Scots Memorial Church, Hokitika

Scots Memorial Church, Hokitika

Scots Memorial Church Hokitika Scots Memorial Church Hokitika Scots Memorial Church Hokitika

In 1919 the congregation of St Andrew’s Presbyterian Church, Hokitika, resolved to commemorate peace by erecting a new church. Although a sod-turning ceremony was held during Hokitika’s peace celebrations, on 19 July 1920, it was some years before work actually began. Scots Memorial Church, as the new church became known, was finally opened on 24 November 1935. A marble memorial tablet, the ‘Westland Scots Memorial’, was unveiled inside the church. This listed the names of 40 men and one woman from the district who had died on active service and who were Presbyterians or otherwise of Scottish descent.

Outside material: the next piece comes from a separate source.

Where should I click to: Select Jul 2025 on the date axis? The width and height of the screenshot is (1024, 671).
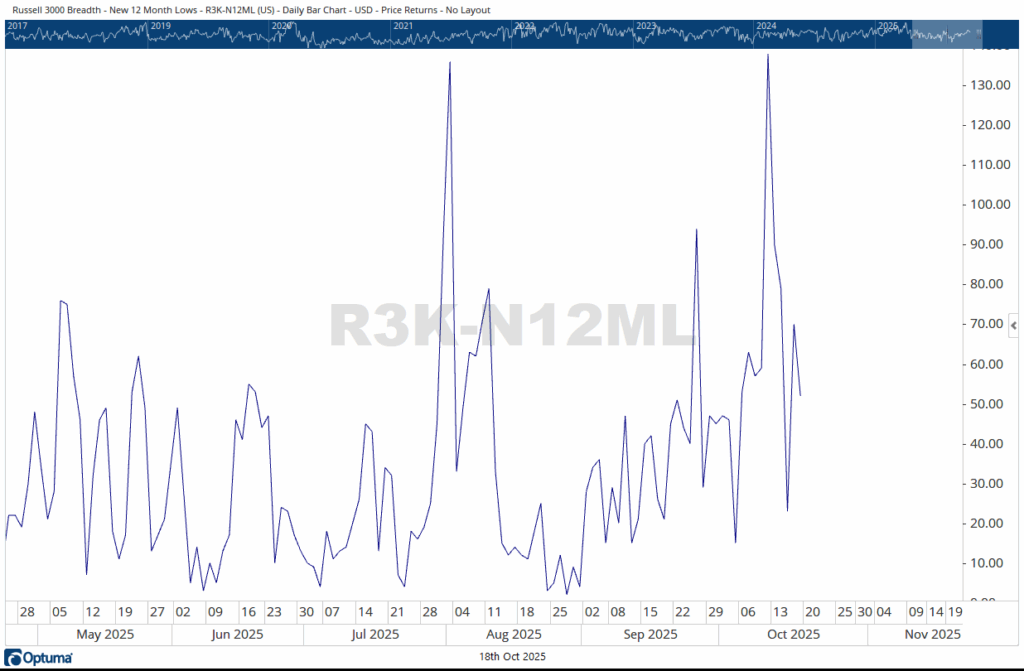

The names included the three sons of Mrs H. Wilson, who unveiled the tablet. The ‘Nurse Jamieson’ whose name headed the list, was Mabel Elizabeth Jamieson, one of the ten New Zealand nurses killed when the SS Marquette was hit by a torpedo on 23 October 1915.

The church later became known again as St Andrew’s. Following the union of the local Methodist (St Paul’s) and Presbyterian (St Andrew’s) parishes in 1970 it became St Andrew’s United Church. The First World War roll of honour from St Paul’s Methodist Church hangs alongside the Westland Scots Memorial.

Sources: ‘Scots’ Memorial: Opening of New Church: Roll of Honour Unveiled’, Hokitika Guardian, 25/11/1935; ‘West Coast News […] Hokitika: Opening of New Church’, Press, 27/11/1935, p. 5; Joy Poingdestre Johnston, Consider the Years: St Andrew’s Presbyterian Parish, Hokitika and Kumara, Hokitika, 1966, pp. 26-34; J.M. Orchard, St Andrew’s United Church, Hokitika: 50th Jubilee Scots’ Memorial Church, 1935-1985, Greymouth, 1985, pp. 7-12; Heritage New Zealand, St Andrew’s United Church, 1990.